Granzyme B cleaves decorin, biglycan and soluble betaglycan, releasing active transforming growth factor-β1

Abstract

Objective: Granzyme B (GrB) is a pro-apoptotic serine protease that contributes to immune-mediated target cell apoptosis. However, during inflammation, GrB accumulates in the extracellular space, retains its activity, and is capable of cleaving extracellular matrix (ECM) proteins. Recent studies have implicated a pathogenic extracellular role for GrB in cardiovascular disease, yet the pathophysiological consequences of extracellular GrB activity remain largely unknown. The objective of this study was to identify proteoglycan (PG) substrates of GrB and examine the ability of GrB to release PG-sequestered TGF-β1 into the extracellular milieu.

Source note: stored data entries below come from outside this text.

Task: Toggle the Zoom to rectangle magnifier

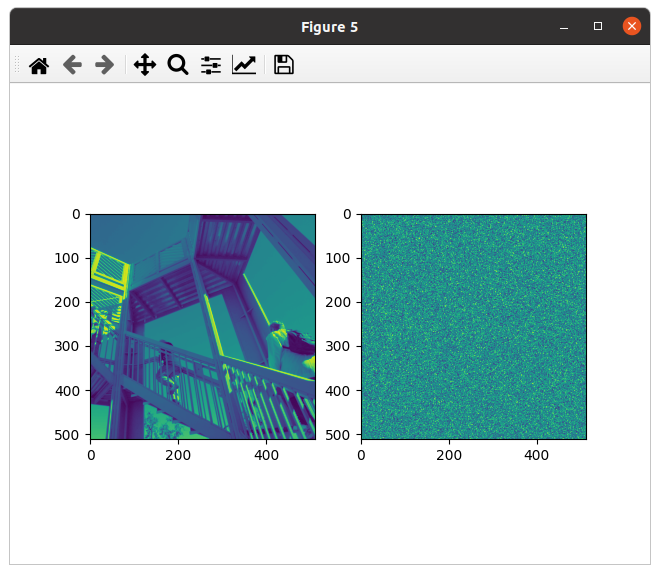Action: coord(178,66)
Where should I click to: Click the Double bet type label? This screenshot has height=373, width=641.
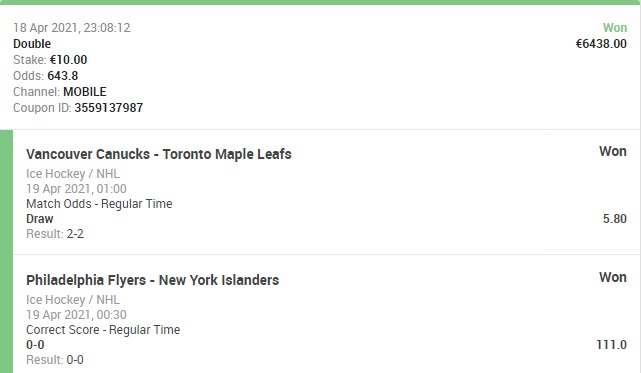point(32,44)
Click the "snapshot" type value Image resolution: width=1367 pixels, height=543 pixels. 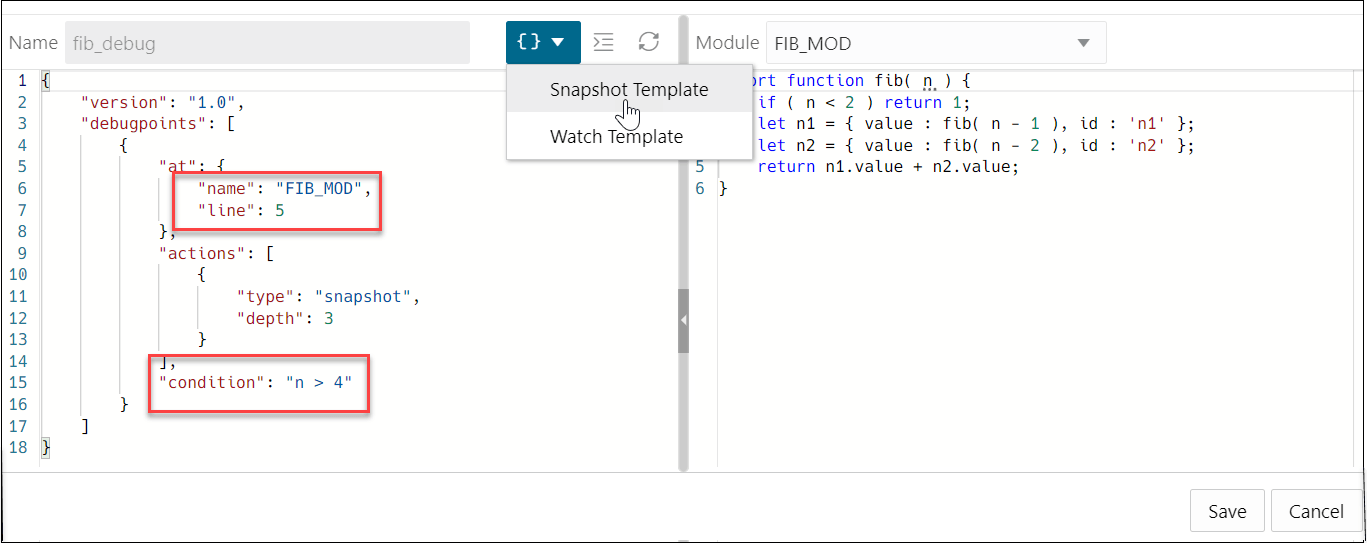click(x=362, y=296)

Methods/results: Three extracellular GrB PG substrates were identified; decorin, biglycan and betaglycan. As all of these PGs sequester active TGF-β1, cytokine release assays were conducted to establish if GrB-mediated PG cleavage induced TGF-β1 release. Our data confirmed that GrB liberated TGF-β1 from all three substrates as well as from endogenous ECM and this process was inhibited by the GrB inhibitor 3,4-dichloroisocoumarin. The released TGF-β1 retained its activity as indicated by the induction of SMAD-3 phosphorylation in human coronary artery smooth muscle cells.

Conclusion: In addition to contributing to ECM degradation and the loss of tissue structural integrity in vivo, increased extracellular GrB activity is also capable of inducing the release of active TGF-β1 from PGs.

Figure 1. GrB-mediated cleavage of decorin, biglycan and betaglycan.

Increasing concentrations of GrB (25, 50, 100 and 200 nM) were incubated with decorin (a), biglycan (b), and betaglycan (c) for 24 h at RT. * denotes full length protein, arrows indicate cleavage fragments and ∧ indicates GrB.

Figure 2. GrB-mediated PG cleavage is inhibited by DCI and cleavage site identification.

GrB was incubated with decorin (a), biglycan (b) and betaglycan (c), +/− DCI and the solvent control DMSO, for 4 h and 24 h. Cleavage sites in biglycan and betaglycan were identified by N-terminal Edman degradation. * denotes full length protein, arrows indicate cleavage fragments, and cleavage sites are displayed on the right.

Figure 3. GrB cleaves native smooth muscle cell-derived decorin and biglycan.

HCASMCs were incubated at confluency for adequate ECM synthesis. Cells were removed, GrB was incubated with the ECM and decorin and biglycan cleavage fragments were detected by western immunoblotting.

Figure 4. GrB-mediated cleavage of decorin, biglycan and betaglycan results in the release of active TGF-β1.

Decorin, biglycan and betaglycan complexed with TGF-β1 were treated with GrB. Supernatants (containing released TGF-β1), were collected and released TGF-β1 was detected by Western blotting. Results shown are representative western blots from at least 3 separate experiments for each PG (a). As endogenous SMC-derived ECM only contains latent TGF-β (as shown in (b)), GrB-mediated release from active TGF-β1 supplemented ECM was also examined (c).

Figure 5. TGF-β1 released by GrB is active and induces SMAD-3 activation in HCASMCs.

GrB+/−DCI was incubated on betaglycan/TGF-β1 complexes for 24 h. Supernatants (containing released TGF-β1) were added to HCASMC for 20 m and phosphorylated SMAD-2 and SMAD-3 levels were examined. TGF-β1 released by GrB is active and induces SMAD-3 signalling in HCASMCs (P<0.05). The result shown is representative of at least 5 experiments.